Whether it needed to be used for the cover, the pool scene that opens Martín’s movie is fantastic, as audiences are introduced to a woman (Maria Gustafsson) sitting on a clear, plastic floatie, but is she sleeping or is she dead? As the cigarette in her hand starts to burn out that’s exactly what viewers are prepped to find out, and while the outcome of this literal slow burn’s predictable, it doesn’t take away from the suspense.
A lot of The Fourth Victim isn’t about being surprised so much as having characters react in unexpected ways. When the woman in the pool is identified as dead wife number three for Arthur Anderson (Michael Craig) — who tries to get away without an autopsy, but his insurance company aren’t having it — it only follows that Arthur will get remarried. It also follows that the potential “fourth victim” of the title will be played by Carroll Baker. You know a film is working when the lead takes a while to show up and it’s perfectly fine. Otherwise, you’re just hanging on to see if things improve once they show up. While everything’s better with Baker, the film is already moving on all cylinders when she arrives.
If Baker’s Julie Spencer was completely naïve and unaware that she might be in danger, The Fourth Victim wouldn’t be as fun, but Spencer’s reasons for pursuing a romance with Arthur are kept close to the chest, and while there’s a good chance some viewers will pick up on her identity as she starts to ask some very pointed questions, Julie may be a murder victim, depending on how her cards play out. She’s not a victim in the general sense. The film also offers some twists along the way when a third person shows up (played by Marina Malfatti).
To be honest, The Fourth Victim‘s bonus features seemed underwhelming at first, but quality beats quantity, and while the deleted scene is neither here nor there, the featurette on Martín by Carlos Agulier, who co-wrote the only book to be written on the Spanish director — An Auteur for All Genres — with his wife, Anita Haas, is a real boon to this release.

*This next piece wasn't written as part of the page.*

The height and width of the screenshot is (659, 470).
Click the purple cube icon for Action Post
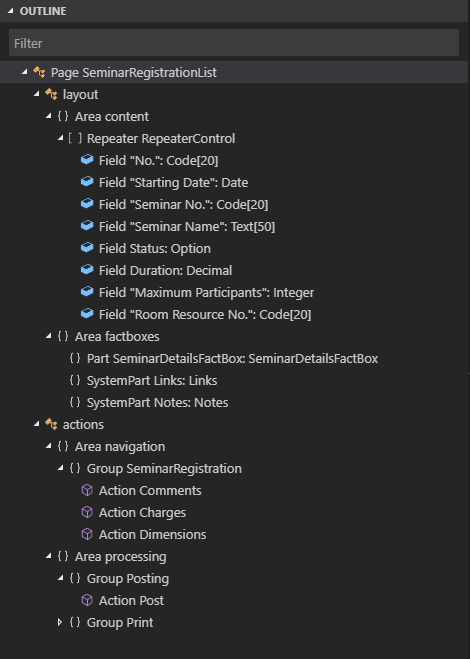87,600
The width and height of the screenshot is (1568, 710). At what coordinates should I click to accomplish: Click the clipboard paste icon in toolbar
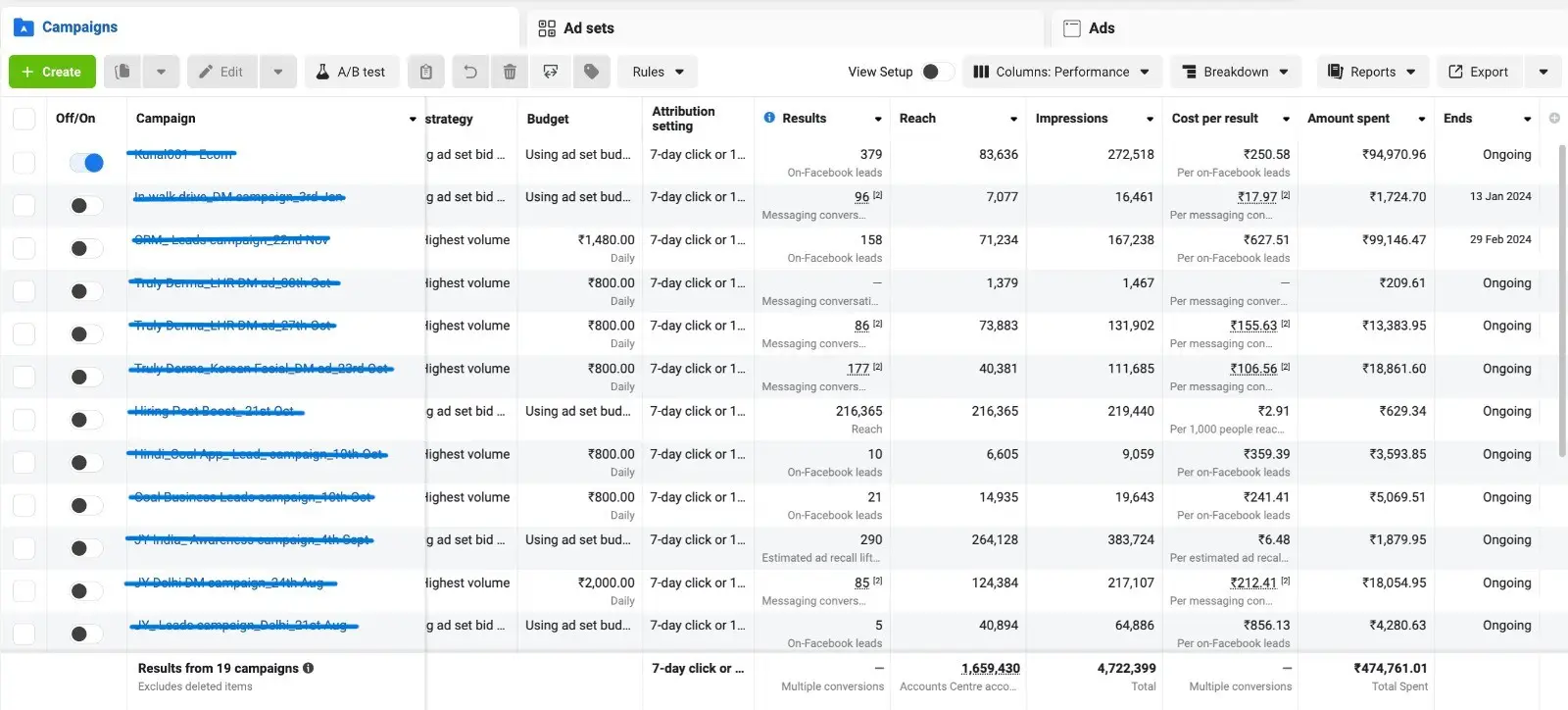(x=425, y=72)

Once you hear titles like Horror Express and The 7th Voyage of Sinbad (on which Martín acted as assistant director), Martín’s name becomes more familiar, but Agulier’s overview of his career does exactly what you want it to — makes you want to check out more of his movies, like Bad Man’s River and A Candle for the Devil.
For anyone who got a kick out of Severin’s Lenzi/Baker Giallo box set last year, The Fourth Victim is available on Blu-Ray and DVD now from Severin Films.